Bourgeois, Louise

 

 
In 2010, Louise Bourgeois, the French-born American artist who gained fame late in her long career, died in New York at the age of 98.

Bourgeois worked with a wide variety of materials — wood, steel, stone and cast rubber — to create abstract sculptures, drawings and prints that explored feelings about birth, sexuality, death, and the need for nurture and protection in a frightening world.

“I really want to worry people, to bother people,” Bourgeois told The Washington Post in a 1984 interview.

In his book, American Visions, Time magazine’s art critic Robert Hughes called Bourgeois “the mother of American feminist identity art…. [her] influence on young artists has been enormous.”

In 2007, she depicted the effects of aging on her own body in a series of 11 large panels called Extreme Tension.

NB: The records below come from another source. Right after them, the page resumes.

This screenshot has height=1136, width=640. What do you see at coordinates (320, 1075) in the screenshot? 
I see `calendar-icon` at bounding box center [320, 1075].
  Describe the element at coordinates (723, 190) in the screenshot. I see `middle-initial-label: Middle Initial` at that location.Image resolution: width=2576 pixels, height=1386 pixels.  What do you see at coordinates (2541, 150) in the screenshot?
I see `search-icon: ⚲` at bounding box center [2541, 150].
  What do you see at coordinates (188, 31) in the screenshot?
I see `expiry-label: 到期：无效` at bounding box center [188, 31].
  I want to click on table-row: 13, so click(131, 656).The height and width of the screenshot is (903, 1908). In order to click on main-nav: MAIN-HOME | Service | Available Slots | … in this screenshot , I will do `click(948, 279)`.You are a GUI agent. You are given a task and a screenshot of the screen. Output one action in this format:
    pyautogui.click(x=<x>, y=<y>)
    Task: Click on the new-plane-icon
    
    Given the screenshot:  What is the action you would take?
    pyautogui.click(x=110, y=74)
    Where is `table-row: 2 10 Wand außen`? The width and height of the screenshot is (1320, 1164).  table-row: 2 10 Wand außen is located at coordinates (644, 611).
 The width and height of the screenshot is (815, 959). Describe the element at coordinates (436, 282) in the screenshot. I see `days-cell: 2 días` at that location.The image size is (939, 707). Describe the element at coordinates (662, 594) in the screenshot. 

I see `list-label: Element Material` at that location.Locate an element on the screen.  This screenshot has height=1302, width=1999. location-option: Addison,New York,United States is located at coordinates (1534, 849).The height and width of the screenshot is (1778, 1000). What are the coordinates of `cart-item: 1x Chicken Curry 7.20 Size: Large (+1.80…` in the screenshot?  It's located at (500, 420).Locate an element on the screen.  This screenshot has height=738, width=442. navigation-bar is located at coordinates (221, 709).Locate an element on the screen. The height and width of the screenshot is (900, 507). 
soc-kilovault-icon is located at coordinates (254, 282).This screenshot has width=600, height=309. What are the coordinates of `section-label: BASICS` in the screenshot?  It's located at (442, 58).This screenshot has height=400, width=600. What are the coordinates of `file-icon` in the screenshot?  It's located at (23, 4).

Born in Paris in 1911, Bourgeois studied mathematics at the Sorbonne and later studied art at the Louvre and the École des Beaux-Arts. She married American art historian, Robert Goldwater, and the couple moved to New York in 1938. She continued her studies in the U.S. and began her art career there.

Her work was almost unknown to the wider art world until she was 70, when New York’s Museum of Modern Art held a retrospective of her career.   In 2007-08, an elaborate retrospective of her work from the 1940s onward was displayed at the Tate Modern gallery in London, Le Centre Georges Pompidou in Paris and the Solomon R. Guggenheim Museum in New York.